State and local government workforces are shrinking simultaneously for the first time since the early 1980s, according to the U.S. Labor Department - and despite some signs of hope in the economy, that trend is likely to accelerate.
Virginia Gov. Tim Kaine (D) on Tuesday (Sept. 8) announced he would lay off 593 state employees, The Roanoke Times reported. Tens of thousands of other state workers will be forced to take an unpaid furlough day in May. The moves come as Kaine tries to address a $1.5 billion shortfall; it's the fourth time in the current two-year budget cycle that the governor has had to resort to cuts in spending.

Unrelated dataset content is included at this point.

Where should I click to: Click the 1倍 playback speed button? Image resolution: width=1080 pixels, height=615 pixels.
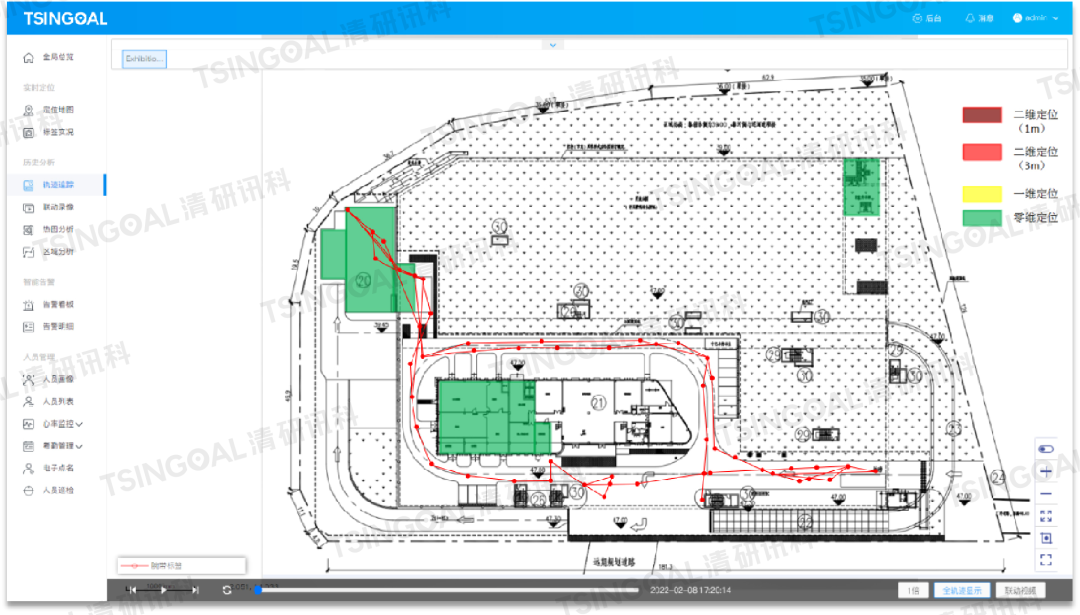pos(914,590)
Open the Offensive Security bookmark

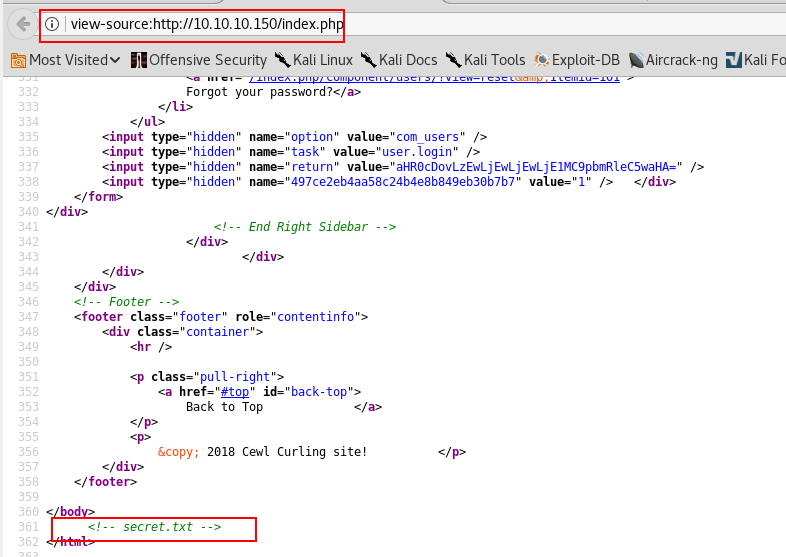(199, 60)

In Louisiana, 515 workers from 23 state agencies will be laid off, according to The (Baton Rouge) Advocate . Most of the layoffs will hit health care workers, the Department of State Civil Service said, and 22 probation workers already have been let go.
While state and local workforces are shrinking, they are doing so at a rate of only about 1 percent, The Christian Science Monitor noted. That pales in comparison to what is happening in other sectors of the economy. But with state and local workforces growing substantially over the past two decades and localities traditionally reluctant to thin their police and firefighter ranks, "even modest reductions are causing…a stir," The Monitor said.
And then there was one.
The governors of Arizona and Connecticut this month approved long-overdue budgets, leaving Pennsylvania as the only state without a final spending plan in place, more than two months into the current fiscal year.
But in Arizona, at least, the final budget may not be so final after all. Days after Gov. Jan Brewer (R) approved the budget - after making several key vetoes - legislative budget analysts issued a report estimating that the spending plan is still nearly $1 billion out of balance, The Associated Press reported.